Lo sguardo annoiato di Amy, rappresentato tramite una soggettiva in rallenti, introduce Laurie, alias Timothée Chalamet che, dopo una scena scandita da un dialogo calzante, si allontana mentre un controcampo inquadra un nuovo sorriso, anche se meno speranzoso e più malinconico, stavolta quello della giovane March, che permette alla camera di staccare su Meg (Emma Watson). Prosegue un climax che conduce lo spettatore in un’atmosfera sempre più cupa, che dalla povertà di Meg si trascina verso Beth (Eliza Scanlen), intenta a suonare il pianoforte. Inizia così il nuovo adattamento dei romanzi di Louisa May Alcott: Piccole donne e Piccole donne crescono, protagonisti di numerose trasposizioni, tra cui quella del 1933 di George Cukor con Katherine Hepburn, quella del 1994 con Winona Ryder, Christian Bale e Susan Sarandon (forse la più famosa per il grande pubblico), fino alla miniserie del 2017 della BBC One con Maya Hawke, acclamata per il suo recente ruolo nella terza stagione di Stranger Things.
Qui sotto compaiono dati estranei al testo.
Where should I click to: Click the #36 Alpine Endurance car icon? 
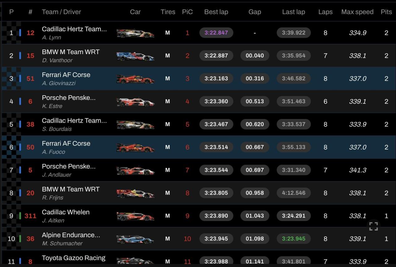tap(135, 239)
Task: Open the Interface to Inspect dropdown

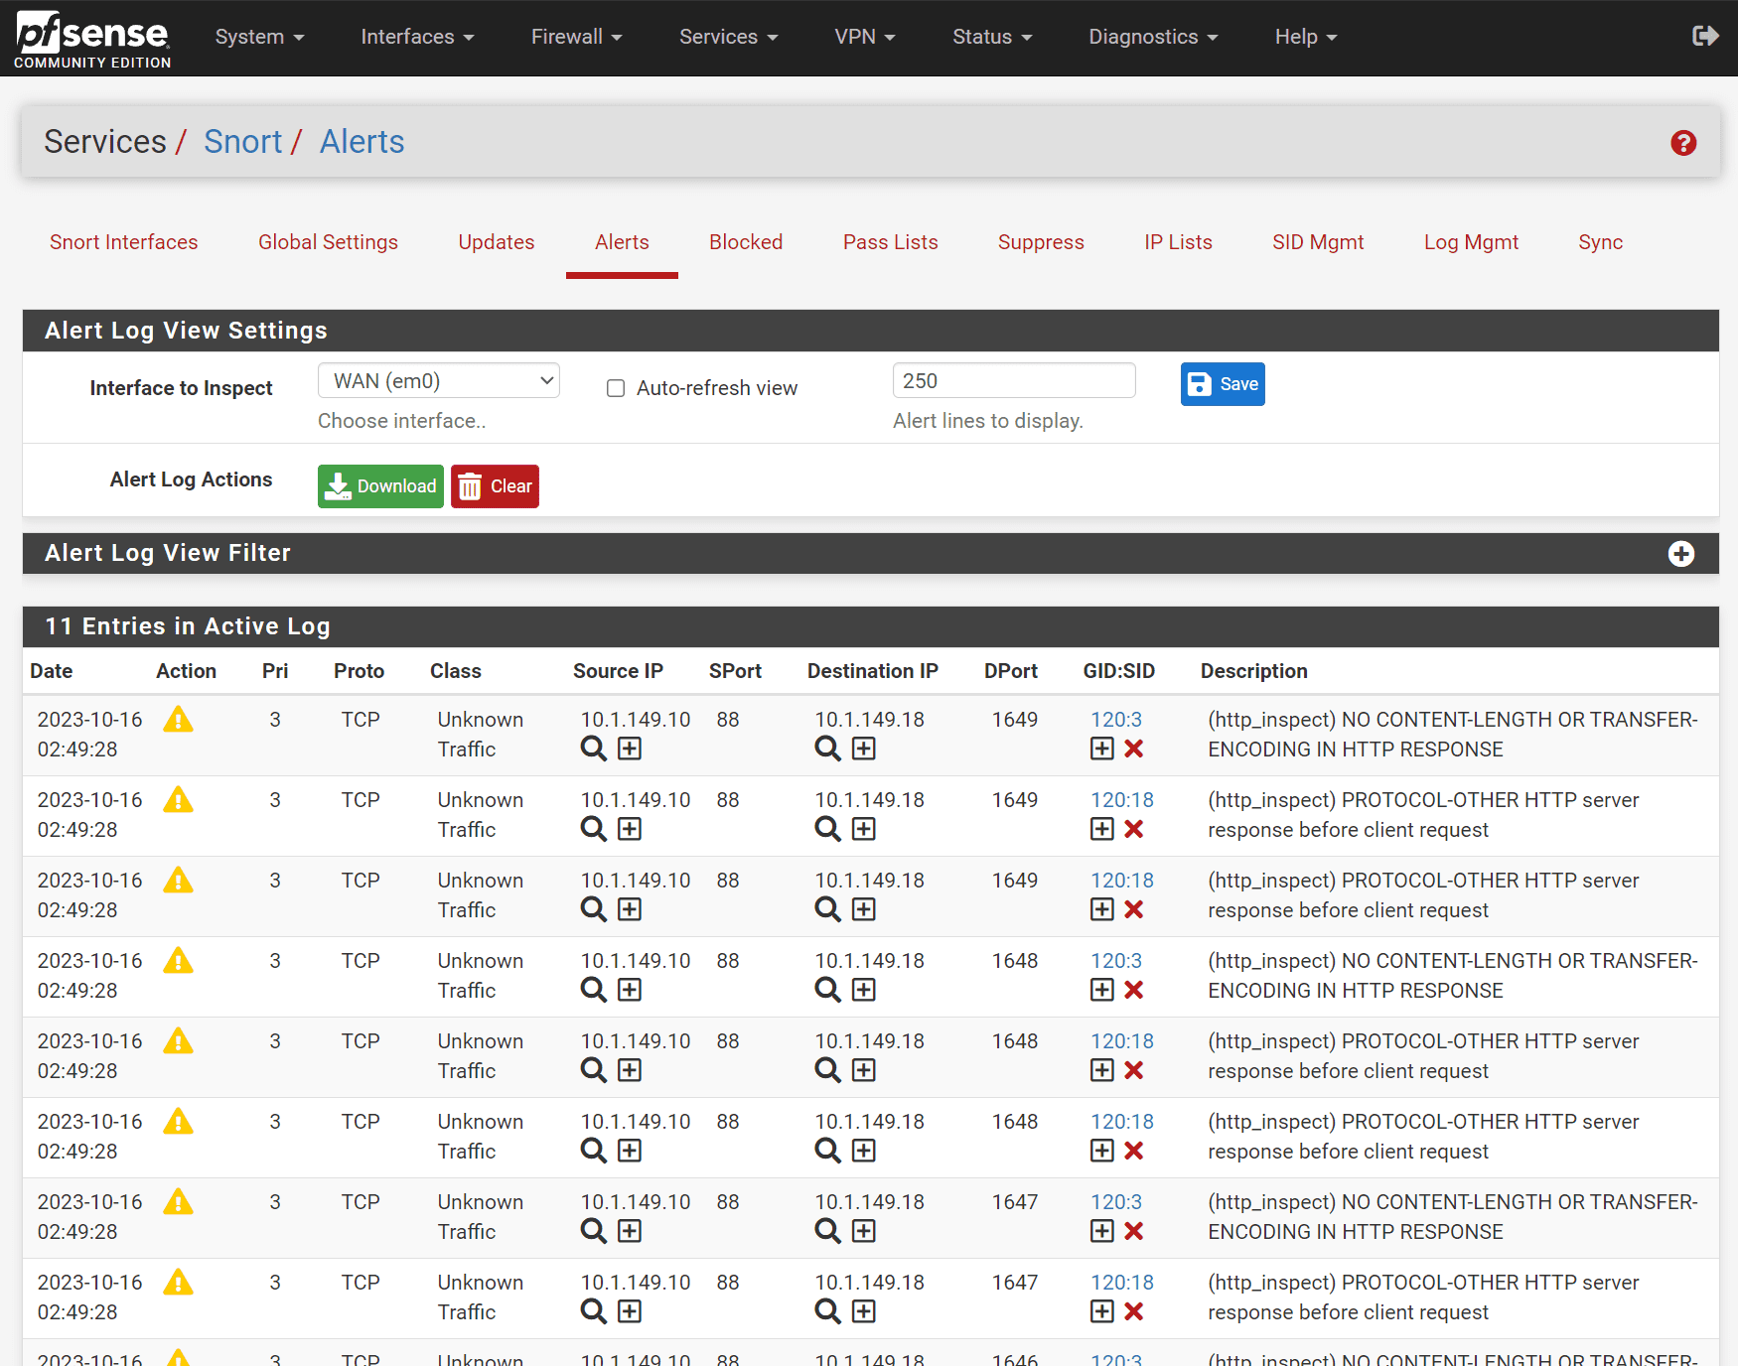Action: coord(438,381)
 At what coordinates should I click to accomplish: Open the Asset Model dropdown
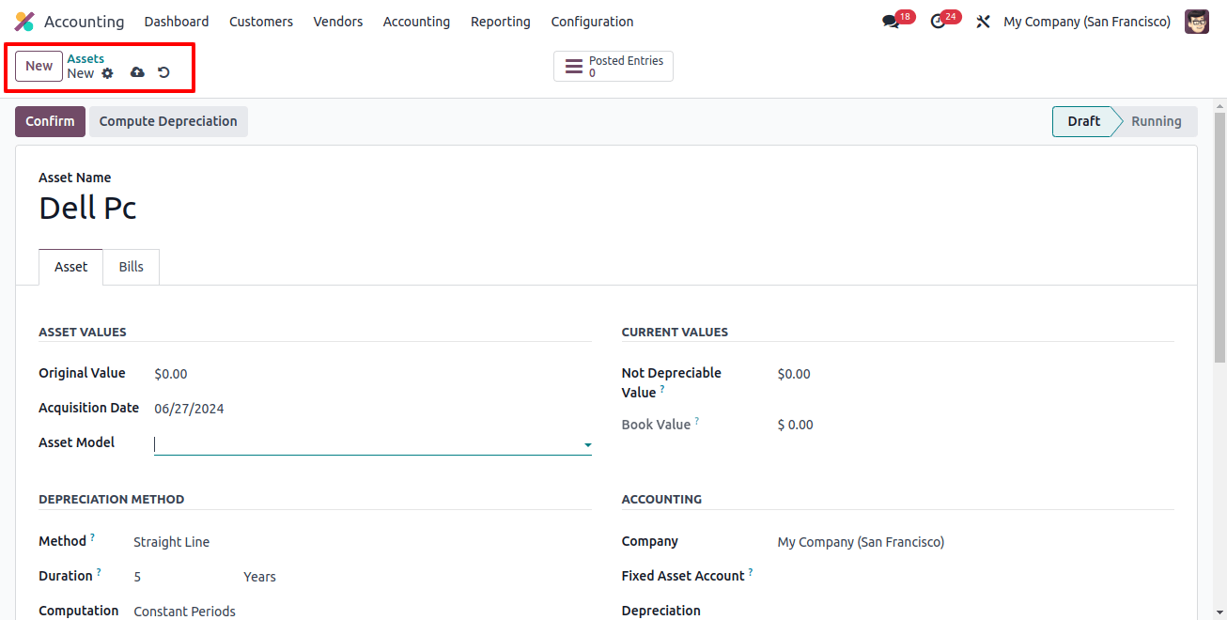(587, 444)

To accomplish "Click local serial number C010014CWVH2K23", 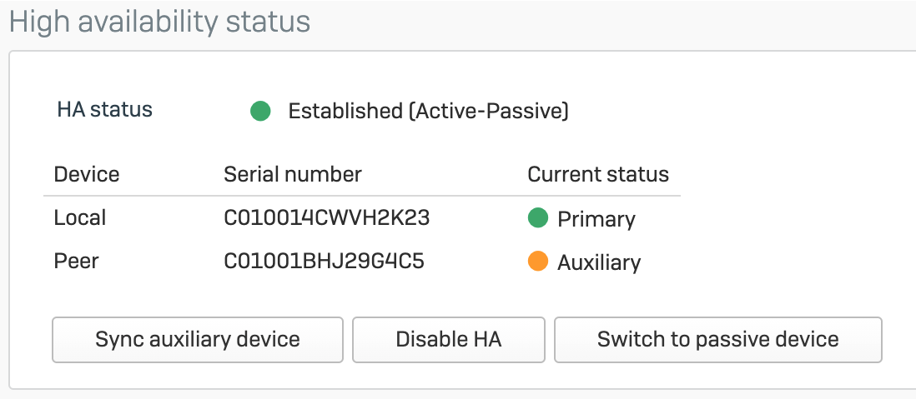I will pyautogui.click(x=327, y=218).
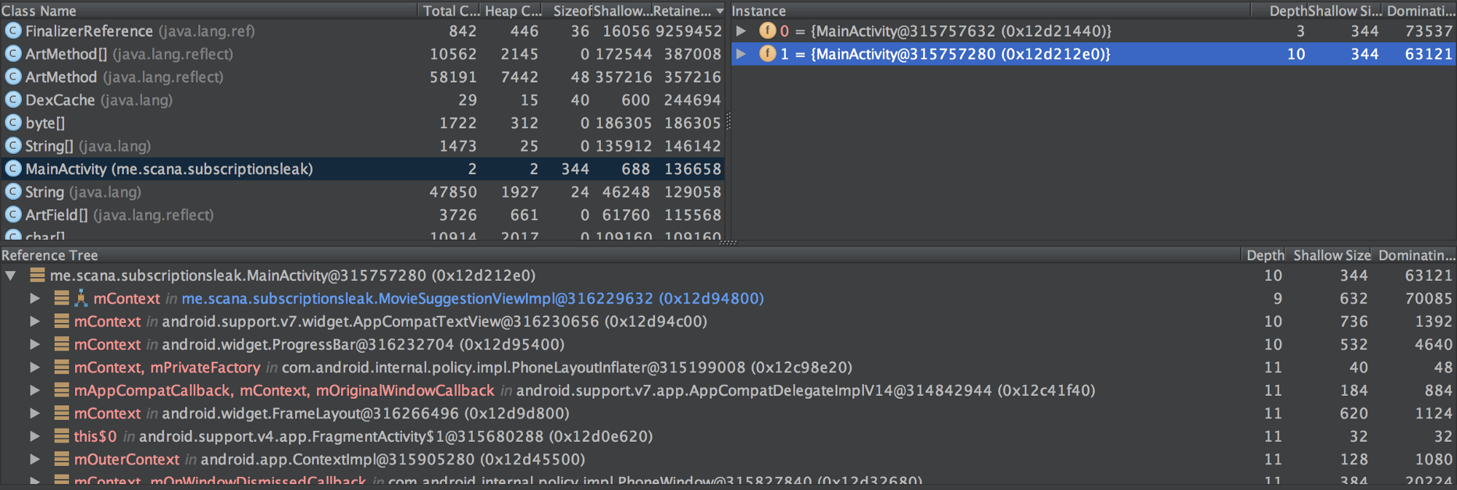
Task: Click field icon of instance 1
Action: click(x=767, y=54)
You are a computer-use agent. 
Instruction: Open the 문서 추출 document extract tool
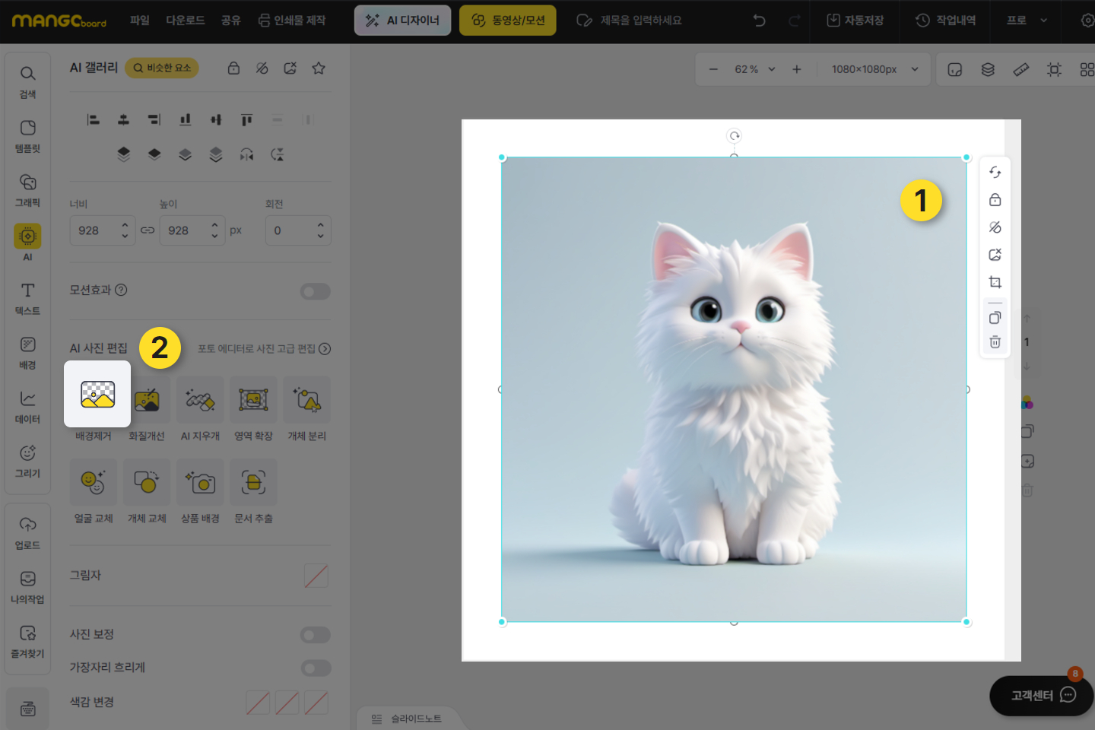tap(253, 483)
Proprio alla luce della fama di quello che è considerato uno dei classici degli adattamenti audiovisivi, la regista e sceneggiatrice californiana decide di reinventare la struttura letteraria di questa storia ottocentesca. Carrellate, stacchi che a tempo di musica cambiano prospettiva e che mixano il classicismo con uno sguardo contemporaneo, facendo entrare lo spettatore nel vivo della storia. Greta Gerwig, ormai alla sua seconda regia, dimostra di aver lasciato lo sguardo incantato ma forse un po’ inesperto di Lady Bird e di essere approdata a una regia più raffinata e studiata nei minimi dettagli. Dettagli che permettono una sincronia tra il montaggio, la sceneggiatura (l’aspetto più innovativo di tutto il film) e i dialoghi ritmati. Tale elemento emerge anche dalla scelta di non raccontare nuovamente la storia come è stata sempre portata in scena ma di giocare tra passato e presente, tra romanzo e realtà. Realtà fattuale che molto riecheggia nella contemporaneità, come fosse una luce calda ma piena di ombre, la stessa che caratterizza lo stile che il direttore della fotografia Yorick Le Saux (Personal Shopper, High Life) utilizza nella maggioranza delle sequenze del film.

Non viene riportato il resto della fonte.